Start of The data

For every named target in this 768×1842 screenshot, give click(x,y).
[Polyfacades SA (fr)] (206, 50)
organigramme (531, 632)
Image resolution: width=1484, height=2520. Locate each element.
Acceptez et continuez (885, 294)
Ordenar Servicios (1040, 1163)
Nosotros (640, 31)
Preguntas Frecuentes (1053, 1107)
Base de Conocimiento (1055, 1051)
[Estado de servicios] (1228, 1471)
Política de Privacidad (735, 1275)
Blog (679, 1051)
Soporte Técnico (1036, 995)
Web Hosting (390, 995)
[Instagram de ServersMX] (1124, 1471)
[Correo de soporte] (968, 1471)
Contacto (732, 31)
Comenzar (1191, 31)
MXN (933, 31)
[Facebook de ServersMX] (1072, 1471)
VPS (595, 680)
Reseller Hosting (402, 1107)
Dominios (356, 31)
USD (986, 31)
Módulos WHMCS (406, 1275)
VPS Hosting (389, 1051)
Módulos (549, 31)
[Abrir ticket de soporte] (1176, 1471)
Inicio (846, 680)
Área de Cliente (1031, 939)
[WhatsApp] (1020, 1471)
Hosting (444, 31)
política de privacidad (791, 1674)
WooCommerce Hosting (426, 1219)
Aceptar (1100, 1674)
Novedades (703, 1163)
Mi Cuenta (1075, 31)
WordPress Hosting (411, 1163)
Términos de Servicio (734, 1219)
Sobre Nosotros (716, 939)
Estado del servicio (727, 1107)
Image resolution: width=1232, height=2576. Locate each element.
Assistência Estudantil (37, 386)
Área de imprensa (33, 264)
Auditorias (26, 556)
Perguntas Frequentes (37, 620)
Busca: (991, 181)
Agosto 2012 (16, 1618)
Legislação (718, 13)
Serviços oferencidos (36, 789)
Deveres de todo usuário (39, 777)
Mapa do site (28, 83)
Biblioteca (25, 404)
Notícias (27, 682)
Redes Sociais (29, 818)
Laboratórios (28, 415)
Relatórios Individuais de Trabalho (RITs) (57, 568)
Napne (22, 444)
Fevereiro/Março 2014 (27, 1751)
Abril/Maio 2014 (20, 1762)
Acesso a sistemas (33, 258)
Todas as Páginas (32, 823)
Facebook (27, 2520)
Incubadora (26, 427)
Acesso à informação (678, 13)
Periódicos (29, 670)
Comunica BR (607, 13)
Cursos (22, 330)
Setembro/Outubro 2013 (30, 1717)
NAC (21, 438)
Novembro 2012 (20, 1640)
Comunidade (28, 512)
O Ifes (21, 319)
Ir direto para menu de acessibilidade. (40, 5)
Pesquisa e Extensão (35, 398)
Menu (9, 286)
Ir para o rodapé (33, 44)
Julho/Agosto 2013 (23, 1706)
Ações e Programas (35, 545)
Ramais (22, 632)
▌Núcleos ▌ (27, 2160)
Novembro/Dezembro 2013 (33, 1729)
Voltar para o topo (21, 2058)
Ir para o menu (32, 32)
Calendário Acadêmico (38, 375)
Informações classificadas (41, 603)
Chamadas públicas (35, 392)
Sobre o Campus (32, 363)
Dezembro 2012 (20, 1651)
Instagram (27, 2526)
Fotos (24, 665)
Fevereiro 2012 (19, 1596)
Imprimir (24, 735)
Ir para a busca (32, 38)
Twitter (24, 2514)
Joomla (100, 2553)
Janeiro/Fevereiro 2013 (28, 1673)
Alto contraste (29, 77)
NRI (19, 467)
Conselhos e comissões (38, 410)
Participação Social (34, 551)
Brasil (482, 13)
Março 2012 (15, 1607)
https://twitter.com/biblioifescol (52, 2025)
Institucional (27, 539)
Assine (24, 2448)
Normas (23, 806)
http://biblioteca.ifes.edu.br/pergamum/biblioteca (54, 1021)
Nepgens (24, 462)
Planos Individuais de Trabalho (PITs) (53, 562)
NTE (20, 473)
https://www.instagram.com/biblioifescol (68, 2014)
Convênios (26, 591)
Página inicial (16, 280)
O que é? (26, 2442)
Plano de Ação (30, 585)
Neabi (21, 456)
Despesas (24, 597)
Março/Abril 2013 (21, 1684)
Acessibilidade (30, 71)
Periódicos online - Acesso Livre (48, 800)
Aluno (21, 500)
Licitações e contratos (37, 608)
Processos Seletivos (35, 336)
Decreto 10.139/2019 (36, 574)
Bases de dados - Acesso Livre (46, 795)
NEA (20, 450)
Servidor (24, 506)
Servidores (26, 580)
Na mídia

End of The data

- _Required action_: Match on "biblioifescol": copy every line in the records that has it.

- _Solution for this exercise_:
https://twitter.com/biblioifescol (52, 2025)
https://www.instagram.com/biblioifescol (68, 2014)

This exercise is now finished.